* ENUNCIADO *
Dê continuidade ao depoimento sobre racismo em Brasília, começando logo após a última frase apresentada.

* TRECHO DE ORIGEM *
►
Identificado e apreendido, o garoto de 17 anos recebeu medida socioeducativa de internação de até três anos, prazo que pode ser interrompido de acordo com o comportamento e a evolução do infrator. Pela avaliação das psicólogas que o acompanham, ele tem condições de ser liberado até o fim do ano, dados os progressos na escola, no estágio, no comportamento e nas saídas eventuais. Mas essa é uma decisão que cabe à Vara da Infância e da Adolescência.
* Nome fictício em respeito ao Estatuto da Criança e do Adolescente.
Para ler
A arte de construir cidadãos, as 15 lições da pedagogia do amor, de Roberto Carlos Ramos, Editora Rideel. Ex-menino de rua, com 132 fugas da antiga Febem, Ramos foi adotado por uma pedagoga francesa aos 9 anos.
Não sem muita dificuldade e muito perigo, Margherit Duvais conseguiu fazer com que o garoto negro mudasse o rumo da própria vida. Contador de histórias, escritor, palestrante, o autor adotou 13 crianças infratoras. É essa experiência que ele conta no livro.
"A escravidão já acabou"
Nasci em Ituberá, Bahia.Minha mãe é preta e meu pai é pardo. Sempre trabalhei muito, desde que meu pai descobriu que eu tinha força nos braços. Ajudava ele na pesca, derrubava e catava coco, mas meu pai era muito maldoso comigo. A gente saía para pescar de noite e, se ele me visse dormindo na canoa, ele virava ela no rio pra eu acordar. Meu pai se separou da minha mãe e ela veio para Brasília. Quando eu tinha 9 anos, ela foi me buscar, eu e minha irmã mais velha.
Sempre fui chamado de Neguinho, mas isso nunca me ofendeu. Não esquentava a cabeça. Em Brasília, fomos morar em São Sebastião, com minha mãe, meu padrasto e duas irmãs por parte de mãe. Achei a cidade boa demais, mas deu um certo medo. É grande demais, espanta um pouco. O pessoal aqui sabe conversar e eu era um pouco acanhado. Aos poucos, fui me acostumando.
Quando cheguei, fui estudar. Ia para a escola à tarde e, de manhã, engraxava sapatos na L2 Sul, perto do Mc Donald s. Gostava de ter o meu dinheiro para poder comprar o que eu quisesse. De vez em quando, ouvia alguém dizer: Sai daqui, neguinho . Direto me chamavam de neguinho e me mandavam sair de perto. Sai da frente do meu carro. Tá querendo roubar, é? . Eu ouvia aquelas coisas e não gostava.
Na minha cidade, também me chamavam de neguinho, era o jeito de falar deles. Aqui era diferente, era racismo mesmo. Aqui eu me sentia ofendido. Eu ficava a ponto de estourar, mas fazer o quê? No lugar mais humilde, as pessoas tratam você por igual, não vê diferença de cor, raça, essas coisas. Mas num lugar em que as pessoas têm um pouco mais do que as outras, aí elas se sentem no direito de chamar a pessoa de negro, de preto. Na escola aqui de Brasília, eles ensinavam sobre racismo e aí fui aprendendo.
◄
* LINHAS ARMAZENADAS *
►
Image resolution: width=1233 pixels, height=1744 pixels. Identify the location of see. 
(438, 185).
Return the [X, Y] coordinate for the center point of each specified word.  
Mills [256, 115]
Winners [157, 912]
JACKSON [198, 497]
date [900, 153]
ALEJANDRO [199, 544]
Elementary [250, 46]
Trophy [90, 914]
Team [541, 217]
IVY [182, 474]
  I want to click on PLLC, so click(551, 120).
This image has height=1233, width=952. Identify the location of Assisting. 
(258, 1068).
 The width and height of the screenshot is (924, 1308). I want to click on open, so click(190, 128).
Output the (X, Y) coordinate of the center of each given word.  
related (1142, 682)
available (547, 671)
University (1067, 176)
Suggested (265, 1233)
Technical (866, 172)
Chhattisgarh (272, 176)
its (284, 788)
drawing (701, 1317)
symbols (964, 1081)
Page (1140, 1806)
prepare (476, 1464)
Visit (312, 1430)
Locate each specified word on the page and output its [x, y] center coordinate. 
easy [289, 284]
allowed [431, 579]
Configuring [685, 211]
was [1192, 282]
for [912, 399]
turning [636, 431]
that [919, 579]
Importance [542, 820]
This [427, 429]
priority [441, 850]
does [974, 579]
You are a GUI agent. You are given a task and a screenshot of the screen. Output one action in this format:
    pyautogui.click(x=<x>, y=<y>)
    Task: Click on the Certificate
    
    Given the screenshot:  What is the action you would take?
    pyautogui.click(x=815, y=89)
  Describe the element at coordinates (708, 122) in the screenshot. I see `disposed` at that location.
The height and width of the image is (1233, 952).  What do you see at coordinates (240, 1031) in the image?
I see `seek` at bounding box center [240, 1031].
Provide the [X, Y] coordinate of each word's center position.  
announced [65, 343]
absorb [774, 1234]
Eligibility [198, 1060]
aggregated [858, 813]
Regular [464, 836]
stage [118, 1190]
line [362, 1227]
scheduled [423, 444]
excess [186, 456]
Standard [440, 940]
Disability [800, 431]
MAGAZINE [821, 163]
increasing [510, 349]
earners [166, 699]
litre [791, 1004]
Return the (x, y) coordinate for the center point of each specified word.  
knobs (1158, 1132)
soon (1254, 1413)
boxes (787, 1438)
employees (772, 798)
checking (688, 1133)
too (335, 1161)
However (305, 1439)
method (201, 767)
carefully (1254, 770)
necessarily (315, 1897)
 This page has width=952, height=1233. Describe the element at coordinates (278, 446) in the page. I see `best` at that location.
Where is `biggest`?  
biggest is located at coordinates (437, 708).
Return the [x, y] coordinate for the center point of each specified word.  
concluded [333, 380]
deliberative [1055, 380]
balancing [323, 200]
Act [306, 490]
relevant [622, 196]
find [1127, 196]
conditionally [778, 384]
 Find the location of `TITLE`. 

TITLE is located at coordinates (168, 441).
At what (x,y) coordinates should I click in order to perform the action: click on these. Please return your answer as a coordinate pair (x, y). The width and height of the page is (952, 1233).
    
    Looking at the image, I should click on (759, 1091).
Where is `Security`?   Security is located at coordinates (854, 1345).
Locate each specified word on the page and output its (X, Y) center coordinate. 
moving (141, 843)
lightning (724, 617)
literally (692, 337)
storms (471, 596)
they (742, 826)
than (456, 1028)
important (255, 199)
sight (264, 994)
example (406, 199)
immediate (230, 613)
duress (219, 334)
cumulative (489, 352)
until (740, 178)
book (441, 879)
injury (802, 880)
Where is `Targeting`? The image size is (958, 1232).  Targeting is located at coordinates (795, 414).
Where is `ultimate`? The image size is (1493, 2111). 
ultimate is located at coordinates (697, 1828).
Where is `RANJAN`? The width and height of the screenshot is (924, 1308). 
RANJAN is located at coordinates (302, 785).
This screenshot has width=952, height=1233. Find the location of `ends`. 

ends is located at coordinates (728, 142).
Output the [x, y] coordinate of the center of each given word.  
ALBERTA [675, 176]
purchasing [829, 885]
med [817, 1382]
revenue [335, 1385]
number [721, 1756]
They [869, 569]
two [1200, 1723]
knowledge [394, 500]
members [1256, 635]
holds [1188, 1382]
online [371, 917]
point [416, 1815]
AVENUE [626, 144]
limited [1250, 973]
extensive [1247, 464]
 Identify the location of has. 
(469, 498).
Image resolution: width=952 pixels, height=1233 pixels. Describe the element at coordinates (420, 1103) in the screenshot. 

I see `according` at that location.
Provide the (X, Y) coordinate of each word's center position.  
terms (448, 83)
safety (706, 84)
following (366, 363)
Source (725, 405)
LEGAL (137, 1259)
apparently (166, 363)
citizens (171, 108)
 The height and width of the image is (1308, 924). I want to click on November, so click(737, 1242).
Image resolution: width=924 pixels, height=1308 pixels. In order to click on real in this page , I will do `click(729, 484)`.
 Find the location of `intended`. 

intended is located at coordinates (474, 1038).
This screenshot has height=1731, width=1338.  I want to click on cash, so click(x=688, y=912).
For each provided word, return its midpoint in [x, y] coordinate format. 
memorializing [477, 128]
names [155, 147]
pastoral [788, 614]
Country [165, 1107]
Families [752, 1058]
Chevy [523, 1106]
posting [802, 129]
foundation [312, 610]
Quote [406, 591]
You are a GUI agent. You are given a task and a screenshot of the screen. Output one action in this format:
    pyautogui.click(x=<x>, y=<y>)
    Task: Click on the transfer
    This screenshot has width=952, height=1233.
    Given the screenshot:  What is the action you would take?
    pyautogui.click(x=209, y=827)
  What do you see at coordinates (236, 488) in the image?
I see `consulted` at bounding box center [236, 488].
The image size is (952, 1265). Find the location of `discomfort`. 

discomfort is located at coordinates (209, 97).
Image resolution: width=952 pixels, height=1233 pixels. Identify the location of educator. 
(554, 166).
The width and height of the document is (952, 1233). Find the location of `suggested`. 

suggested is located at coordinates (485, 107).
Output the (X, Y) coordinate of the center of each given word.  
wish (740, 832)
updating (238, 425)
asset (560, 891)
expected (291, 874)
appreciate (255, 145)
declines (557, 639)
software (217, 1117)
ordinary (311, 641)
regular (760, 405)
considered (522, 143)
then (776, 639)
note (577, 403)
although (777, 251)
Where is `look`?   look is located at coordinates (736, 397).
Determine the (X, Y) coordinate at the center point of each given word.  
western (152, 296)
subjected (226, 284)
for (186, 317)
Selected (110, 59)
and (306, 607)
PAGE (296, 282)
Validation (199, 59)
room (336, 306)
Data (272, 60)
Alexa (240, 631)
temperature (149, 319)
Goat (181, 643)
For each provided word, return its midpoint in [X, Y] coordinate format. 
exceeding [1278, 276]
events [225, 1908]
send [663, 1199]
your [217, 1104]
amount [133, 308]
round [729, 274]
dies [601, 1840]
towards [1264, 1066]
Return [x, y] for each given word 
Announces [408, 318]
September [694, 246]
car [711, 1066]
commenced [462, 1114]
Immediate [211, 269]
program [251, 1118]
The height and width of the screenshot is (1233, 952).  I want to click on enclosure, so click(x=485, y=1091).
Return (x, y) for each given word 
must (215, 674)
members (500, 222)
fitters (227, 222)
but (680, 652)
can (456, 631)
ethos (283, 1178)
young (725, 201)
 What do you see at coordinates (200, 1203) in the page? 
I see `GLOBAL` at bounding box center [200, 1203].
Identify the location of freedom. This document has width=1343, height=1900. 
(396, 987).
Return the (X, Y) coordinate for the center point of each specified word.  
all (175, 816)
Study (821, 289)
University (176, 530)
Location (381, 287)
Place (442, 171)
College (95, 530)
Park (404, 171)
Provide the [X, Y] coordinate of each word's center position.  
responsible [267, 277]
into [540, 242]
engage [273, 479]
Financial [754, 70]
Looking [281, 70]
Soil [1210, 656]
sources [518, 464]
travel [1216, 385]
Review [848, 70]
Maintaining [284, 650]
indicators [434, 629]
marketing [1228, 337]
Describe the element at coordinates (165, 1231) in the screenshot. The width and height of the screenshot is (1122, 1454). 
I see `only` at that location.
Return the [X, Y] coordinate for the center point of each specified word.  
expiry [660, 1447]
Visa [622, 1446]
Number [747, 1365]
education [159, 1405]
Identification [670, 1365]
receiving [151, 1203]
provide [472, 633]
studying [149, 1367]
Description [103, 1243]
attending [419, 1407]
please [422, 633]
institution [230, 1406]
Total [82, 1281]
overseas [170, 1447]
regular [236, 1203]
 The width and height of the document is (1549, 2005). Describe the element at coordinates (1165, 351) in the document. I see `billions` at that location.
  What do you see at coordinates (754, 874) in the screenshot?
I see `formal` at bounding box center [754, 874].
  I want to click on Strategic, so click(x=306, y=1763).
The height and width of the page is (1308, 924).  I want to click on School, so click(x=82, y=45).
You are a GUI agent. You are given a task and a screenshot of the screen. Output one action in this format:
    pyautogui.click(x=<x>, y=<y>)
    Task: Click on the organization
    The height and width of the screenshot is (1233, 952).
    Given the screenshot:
◄
* RESPOSTA AO EXERCÍCIO *
Quando vinha para o Plano Piloto, ficava pensando que queria ter uma casa assim, um carro assim e foi quando acabei entrando no lado do crime, pra ver se poderia obter aquilo. Fui caminhando pra esse caminho [do crime] por causa dos colegas. Fui pela sensação de ter aquela adrenalina dentro de mim.
Quando comecei a aprontar tinha 11 anos e de lá pra cá só parei quando vim para o Caje. Na rua, me diziam que a pessoa que leva essa vida não para, dá um tempo. Eu ficava muito tempo só trabalhando, mas depois invernava de novo naquilo. Dava uma paradinha e começava de novo. Eu provei maconha, cocaína, crack não, e nada disso fez efeito em mim. Gostava de beber, isso eu gostava. Não usava droga, tudo o que eu fazia era na cara limpa. Os colegas eram todos drogados, mas eu não ficava doidão.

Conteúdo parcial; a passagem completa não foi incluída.